What time frame did he tell you at the start? If he said 3 years, then you are impatient. If he said 1-2 years then I'd say you have the patience of a saint. 

Keep in mind that many taxidermists take in all the work they can. This puts them 2+ years out on their turn around. Which is the choice of client if they want to wait that long as long as they know going in. Personally, I don't see how anyone who is more than a year out can give a goal month for completion.


----------



## bowgy (Oct 10, 2007)

My full mount cougar took 3 years, after the first year I would call him every few months but I would tell him to take his time, I wanted his best work and didn't want him to rush it but I wanted to be on his mind. 

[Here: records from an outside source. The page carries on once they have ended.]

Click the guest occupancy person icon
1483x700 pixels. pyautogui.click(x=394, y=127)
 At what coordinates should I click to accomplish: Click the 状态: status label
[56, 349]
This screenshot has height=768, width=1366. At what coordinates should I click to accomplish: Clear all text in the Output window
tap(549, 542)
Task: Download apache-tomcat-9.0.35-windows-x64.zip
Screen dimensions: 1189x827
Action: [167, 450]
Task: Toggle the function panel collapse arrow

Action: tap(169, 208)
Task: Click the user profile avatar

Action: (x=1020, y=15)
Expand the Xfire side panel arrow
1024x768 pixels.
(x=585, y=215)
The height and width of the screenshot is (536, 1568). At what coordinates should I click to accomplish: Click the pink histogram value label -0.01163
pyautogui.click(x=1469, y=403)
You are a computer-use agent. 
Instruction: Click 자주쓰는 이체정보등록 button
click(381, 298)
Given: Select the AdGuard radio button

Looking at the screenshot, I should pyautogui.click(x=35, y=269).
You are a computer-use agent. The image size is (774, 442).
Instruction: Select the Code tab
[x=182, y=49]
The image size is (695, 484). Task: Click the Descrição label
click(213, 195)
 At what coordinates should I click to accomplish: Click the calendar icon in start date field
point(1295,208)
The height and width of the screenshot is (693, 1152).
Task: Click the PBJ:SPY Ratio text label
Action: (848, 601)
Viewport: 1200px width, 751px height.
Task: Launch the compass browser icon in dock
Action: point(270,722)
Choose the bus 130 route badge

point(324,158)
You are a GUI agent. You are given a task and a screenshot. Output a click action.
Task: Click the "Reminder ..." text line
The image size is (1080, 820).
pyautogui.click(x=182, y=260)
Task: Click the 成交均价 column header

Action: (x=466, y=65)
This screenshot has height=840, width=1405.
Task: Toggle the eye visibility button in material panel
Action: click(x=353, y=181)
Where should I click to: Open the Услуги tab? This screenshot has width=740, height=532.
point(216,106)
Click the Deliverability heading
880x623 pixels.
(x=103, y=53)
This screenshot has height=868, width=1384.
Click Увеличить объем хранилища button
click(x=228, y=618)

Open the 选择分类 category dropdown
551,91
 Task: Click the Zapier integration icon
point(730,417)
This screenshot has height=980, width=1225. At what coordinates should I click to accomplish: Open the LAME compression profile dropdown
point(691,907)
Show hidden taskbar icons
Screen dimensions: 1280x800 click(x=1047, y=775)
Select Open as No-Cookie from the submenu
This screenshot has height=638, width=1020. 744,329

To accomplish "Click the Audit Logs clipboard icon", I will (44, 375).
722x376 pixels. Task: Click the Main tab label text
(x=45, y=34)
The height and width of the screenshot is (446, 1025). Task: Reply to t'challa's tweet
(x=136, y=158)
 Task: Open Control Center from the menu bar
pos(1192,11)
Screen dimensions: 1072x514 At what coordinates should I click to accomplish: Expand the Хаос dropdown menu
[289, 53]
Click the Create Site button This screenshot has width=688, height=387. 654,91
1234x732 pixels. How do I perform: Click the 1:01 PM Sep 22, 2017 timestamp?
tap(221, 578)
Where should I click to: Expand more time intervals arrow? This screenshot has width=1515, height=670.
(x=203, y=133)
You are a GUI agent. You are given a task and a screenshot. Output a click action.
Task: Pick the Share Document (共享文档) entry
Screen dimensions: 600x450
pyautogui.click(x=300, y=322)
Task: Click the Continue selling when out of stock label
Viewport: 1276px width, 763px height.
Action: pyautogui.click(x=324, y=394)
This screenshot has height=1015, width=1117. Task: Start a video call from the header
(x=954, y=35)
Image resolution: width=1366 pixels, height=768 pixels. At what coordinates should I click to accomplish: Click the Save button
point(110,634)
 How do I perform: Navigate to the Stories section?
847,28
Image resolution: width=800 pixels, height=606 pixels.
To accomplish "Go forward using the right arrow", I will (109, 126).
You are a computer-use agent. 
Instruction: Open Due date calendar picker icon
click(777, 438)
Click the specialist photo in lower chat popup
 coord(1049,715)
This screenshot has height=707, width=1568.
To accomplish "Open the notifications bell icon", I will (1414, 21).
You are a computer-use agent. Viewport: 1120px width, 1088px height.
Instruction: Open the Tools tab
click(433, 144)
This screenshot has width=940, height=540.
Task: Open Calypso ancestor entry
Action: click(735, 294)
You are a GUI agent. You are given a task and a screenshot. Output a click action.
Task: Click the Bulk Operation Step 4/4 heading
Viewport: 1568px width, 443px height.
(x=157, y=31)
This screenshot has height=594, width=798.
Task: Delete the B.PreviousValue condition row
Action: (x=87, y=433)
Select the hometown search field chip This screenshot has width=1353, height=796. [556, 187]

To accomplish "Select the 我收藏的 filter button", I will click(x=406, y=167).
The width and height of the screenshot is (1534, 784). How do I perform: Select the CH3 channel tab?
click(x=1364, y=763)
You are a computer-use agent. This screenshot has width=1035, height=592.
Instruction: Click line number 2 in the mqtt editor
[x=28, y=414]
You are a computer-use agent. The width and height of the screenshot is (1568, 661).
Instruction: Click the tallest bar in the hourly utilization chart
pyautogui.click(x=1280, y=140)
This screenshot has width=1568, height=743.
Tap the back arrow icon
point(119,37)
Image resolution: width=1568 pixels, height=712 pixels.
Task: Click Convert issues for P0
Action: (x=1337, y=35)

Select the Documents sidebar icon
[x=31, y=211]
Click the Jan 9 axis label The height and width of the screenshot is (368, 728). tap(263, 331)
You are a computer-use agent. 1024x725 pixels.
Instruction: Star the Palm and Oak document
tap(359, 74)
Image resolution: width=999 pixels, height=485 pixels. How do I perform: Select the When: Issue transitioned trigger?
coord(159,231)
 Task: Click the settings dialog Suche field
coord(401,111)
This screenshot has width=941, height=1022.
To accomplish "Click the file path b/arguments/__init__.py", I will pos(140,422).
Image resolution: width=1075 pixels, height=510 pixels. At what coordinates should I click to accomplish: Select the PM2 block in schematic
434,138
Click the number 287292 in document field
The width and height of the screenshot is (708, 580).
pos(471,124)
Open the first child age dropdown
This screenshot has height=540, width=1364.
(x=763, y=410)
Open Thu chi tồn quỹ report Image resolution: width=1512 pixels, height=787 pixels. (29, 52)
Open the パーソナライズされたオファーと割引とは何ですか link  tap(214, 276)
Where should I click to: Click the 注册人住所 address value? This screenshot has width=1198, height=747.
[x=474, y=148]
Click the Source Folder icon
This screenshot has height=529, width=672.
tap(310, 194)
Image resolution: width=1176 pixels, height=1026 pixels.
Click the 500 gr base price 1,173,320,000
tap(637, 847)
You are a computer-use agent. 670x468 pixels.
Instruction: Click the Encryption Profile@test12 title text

He did an excellent job, I haven't seen one I have liked better. 

So I would recommend calling him but not being pushy but letting him know that you want him thinking about you.


----------



## legacy (Sep 30, 2007)

The guy that is doing my wife's deer has had it since October of 2017. He never gave me an actual time frame but I assumed it wasn't going to take this long. I've hit him up several times and he keeps giving me excuses and keeps telling me that he is going to be working on it "within the next couple of weeks". Just looked at my texts - Last time I hit him up was June 28th. He said "I'll work on it this week or next. Sorry for the delay". That was the last time I talked to him. I guess it's time to hit him up again.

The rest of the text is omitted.